Throughout Drama Queens, you'll hear one aria after another that may move you to tears. In Reinhard Keiser's opera Fredegunda, The Spanish Princess Galsuinde offers a heart-wrenching lament as she sings of her pending death: "She's a bit of a schemer and a bit of a political maneuverer," DiDonato shares. "But in this piece she's going to her death and she's been left and things are not looking good for her and so she just has this moment of literally saying let me weep until I die. No, let me weep and then let me die. And of course she takes six or seven minutes to do it and it is this heartbreaking melody. I think that the poignancy of such a devastating emotion paired against such beauty of melody is why these pieces make people weep."
"You know, I just came from a 5-city tour in Europe, bringing this concert to the public for the first time and a piece like that has not been heard in modern age for at least 100 years. It's certainly not been recorded. And it's a real discovery. And to watch people hear this for the first time — it's not like they're hearing another Boheme or another Marriage of Figaro. And I'm watching people wiping tears from their eyes as I'm singing this. So I'm trying not to cry myself at the same time."

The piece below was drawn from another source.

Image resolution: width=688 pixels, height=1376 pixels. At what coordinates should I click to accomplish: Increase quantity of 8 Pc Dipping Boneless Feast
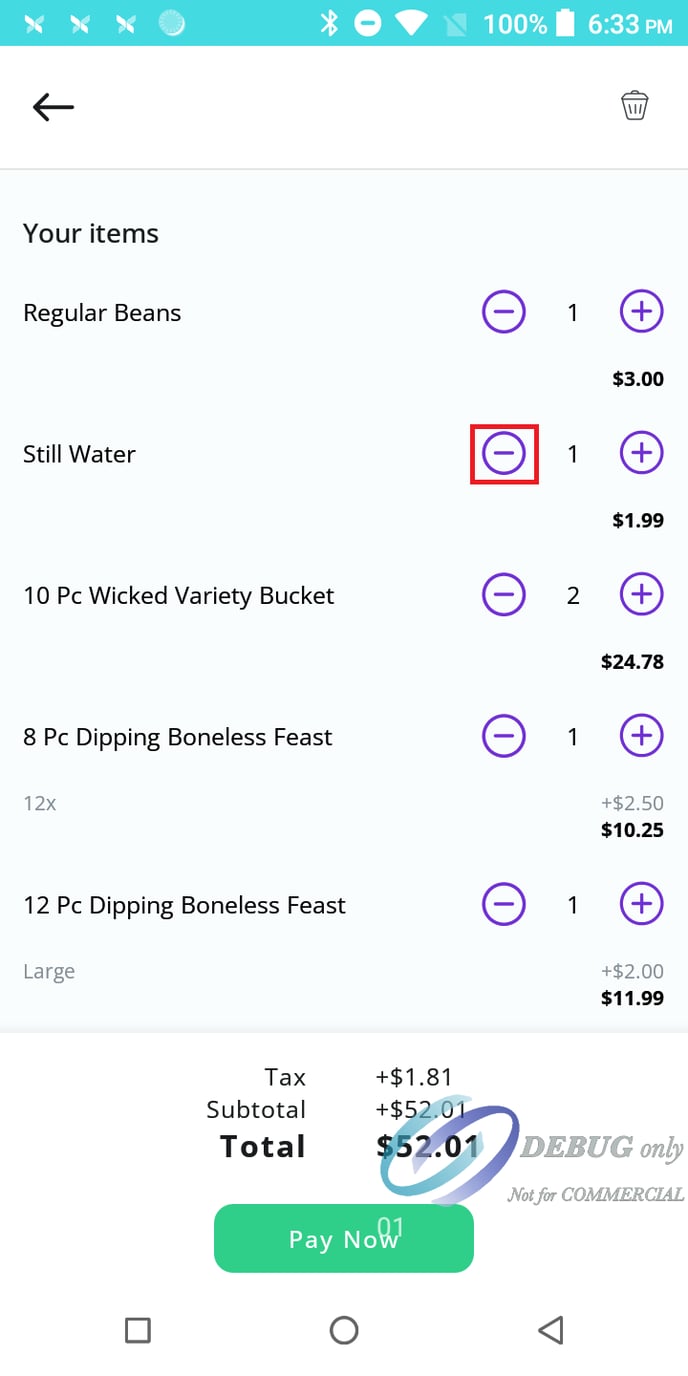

DiDonato says to her the most tragic character of all is, Irene, the Princess of Trebisond, the one who loses all hope. Geminiano Giacomelli wrote this aria for his Venetian opera Merope in 1734, "Irene is the one I feel the most sorry for because she doesn't really change in the course of the aria. She says, I've been cheated on, I've been betrayed, I am a really pathetic wife but I still love him. He's cheated me, he's scorned me and yet he's my entire heart. He's been unfaithful to me and yet I still hope that he might change. And a lot of times, in most of these arias, the character ends up in a very different place from where they started and I don't think she does. And I think, in a way, she's probably then the saddest of all. The orchestra is very jagged underneath. And it's very aggressive and almost violent and yet she floats above in this lyrical melody of beauty and it's this juxtaposition of those two things — I think her heartbeat is just raging and splitting inside of her and yet her head is saying: But I still love him. I haven't quite figured it out but honestly, all that having been said, it's one of the most beautiful pieces of music I've ever sung."
Not every piece is riddled with death and dying, crying and weeping. To lift your spirits listen to track eight featuring Rossane, Princess of Persia from Handel's Alessandro. In the effervescent aria, Brilla nel'alma, Rossane believes she's found her man — he's Alexander the Great, "You know there's some real joyful pieces on this as well," says DiDonato, "and I think this one is the real height of it. And of course it comes from Handel who's at the height of all these composers. And it's infectious. You can sort of get drunk in a way from the happiness and the percussiveness of it and the rhythm and the big coloratura and it's sort of all over the place and it's what we end the concert with, actually, on tour. And the audience, it seems to put them into a state of rapture and I love that."